Of course, those of us who have been around for a while recognize this scenario as the harbinger of a hardening market. PIA members have the benefit of the association’s Market Transition Tool Kit to help them deal with this cycle—it includes market news; expert discussions about market cycles; consumer materials to help agents have valuable and proactive discussions about their rates; and access to education that will help any agency’s staff sell more in these market conditions. For a veteran like me, it’s hard to believe that many agents and/or their employees have never experienced a hard market. While for some reasons we will welcome it (Think: more measured underwriting and reasonable rates), many of us will remember the work and greater necessity for customer education that can come with it. I’ve read several trade publication articles in the Market Transition Tool Kit that say a hard market is inching toward us. MarketScout reported an overall increase in the property/casualty industry rates of about 4 percent in the first half of the year, but those of us in coastal areas know this sector is firming up at a particularly fast pace.
Even politicians recognize this. Right before announcing grants to areas that were ravaged by Irene and Lee last year, Governor Cuomo issued a press release in July urging homeowners to check their policies and make sure they have adequate storm coverage. No doubt, he’s taking a proactive stance before the anniversary of the Labor-Day hurricanes in an attempt to avoid a crisis when tropical storms like those from last year hit.

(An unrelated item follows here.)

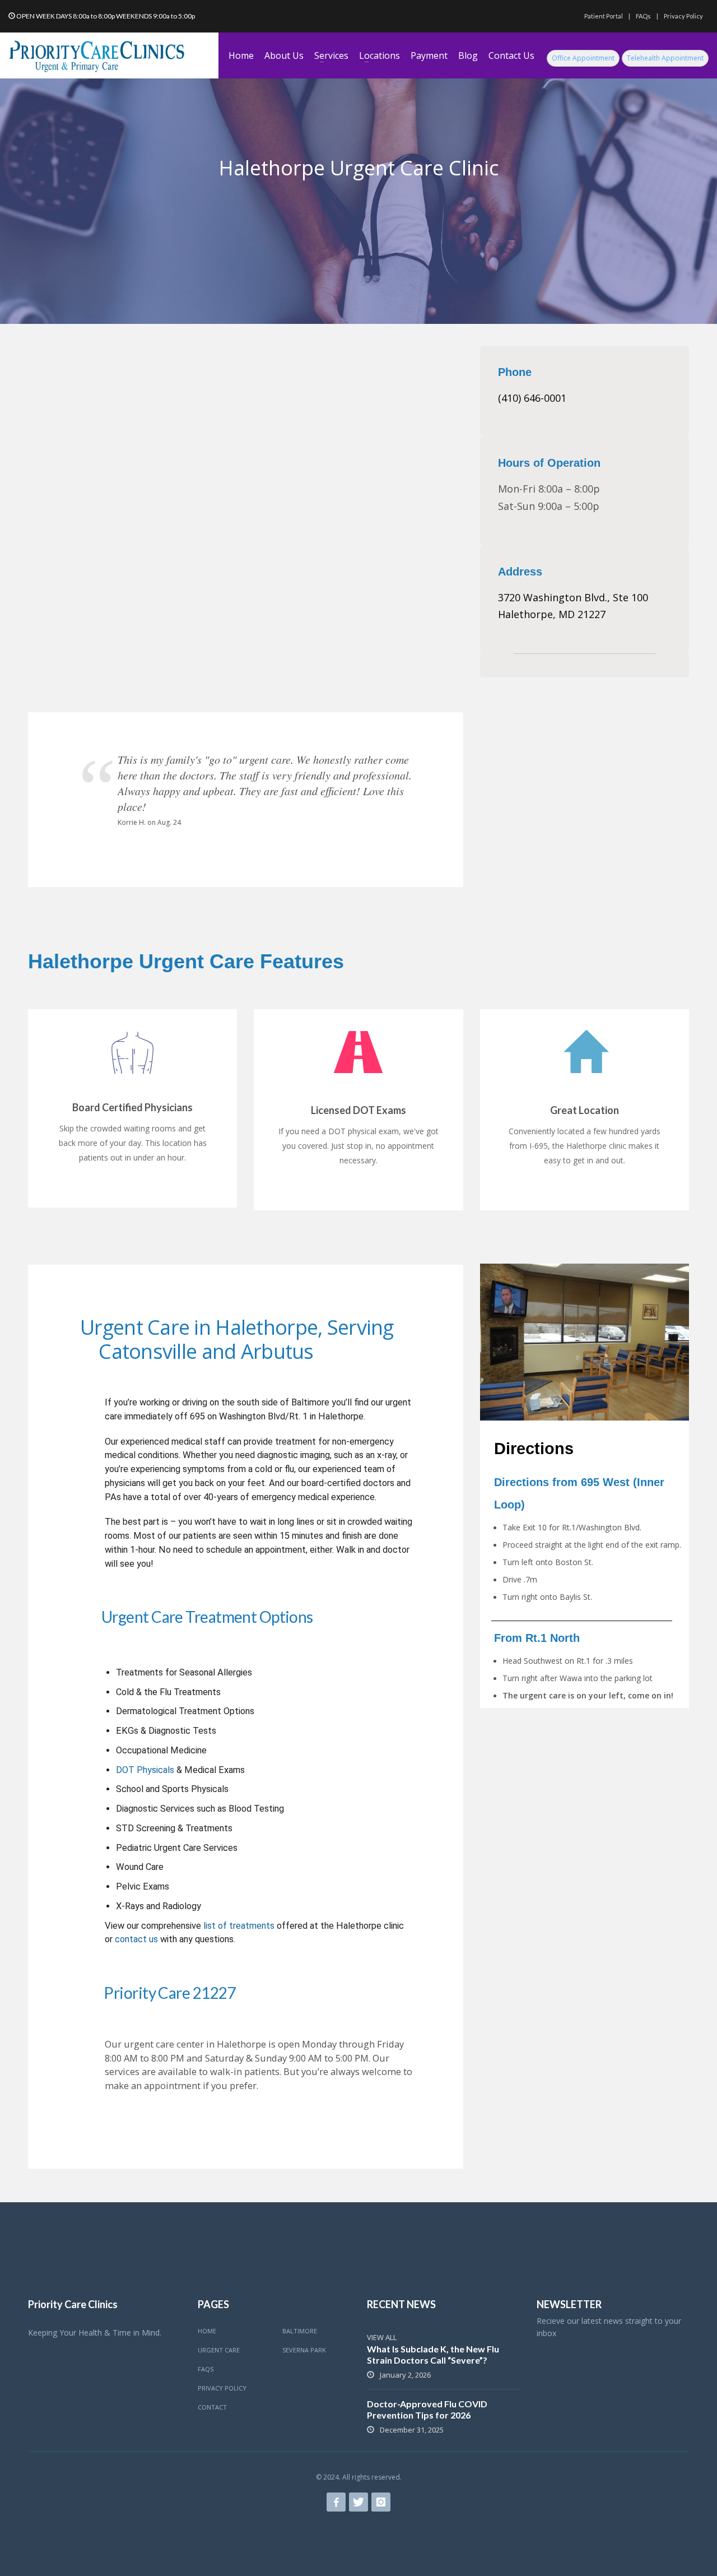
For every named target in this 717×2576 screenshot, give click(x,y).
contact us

Of course, this is an unabashed segue into the need for legislative action to standardize windstorm triggers. It’s beyond me how lawmakers in the Senate could have left their posts this summer without passing the bill that would have helped their constituents before the hurricane season hit. Nobody can say they haven’t been warned. I’m not just talking about my regular appeals that run in this column: Late this spring, PIANY members participated in a letter-to-the-editor campaign that resulted in newspapers across the state urging lawmakers to standardize windstorm triggers. I know of several people, including myself, Peter Resnick, Jeffrey Greenfield, Rich Savino and of course, PIA staff who have testified before the Department of Financial Services about the need for standardization. The public disaster that policymakers and insurers alike will face when homeowners are hit with a storm that illuminates the massive discrepancies in policy to policy shouldn’t be a surprise to anyone at this point. Yet, somehow, the State Senate continues to fail to take action to remedy the problem. When the storms do hit, those same senators will damn the industry and have hearings and meetings … after all there is an election coming up in November.
I mentioned earlier the veterans of our industry, and I wanted to make note of one our industry recently lost. Recently, I heard that a good friend and professional, Phil Platzer, passed away. Phil was a consultant for insureds and he was probably was one of the nicest people I ever had the opportunity to meet. He had a constant smile and always had good things to say about people. This world will surely miss him. It’s a shame there aren’t more people like Phil in this world.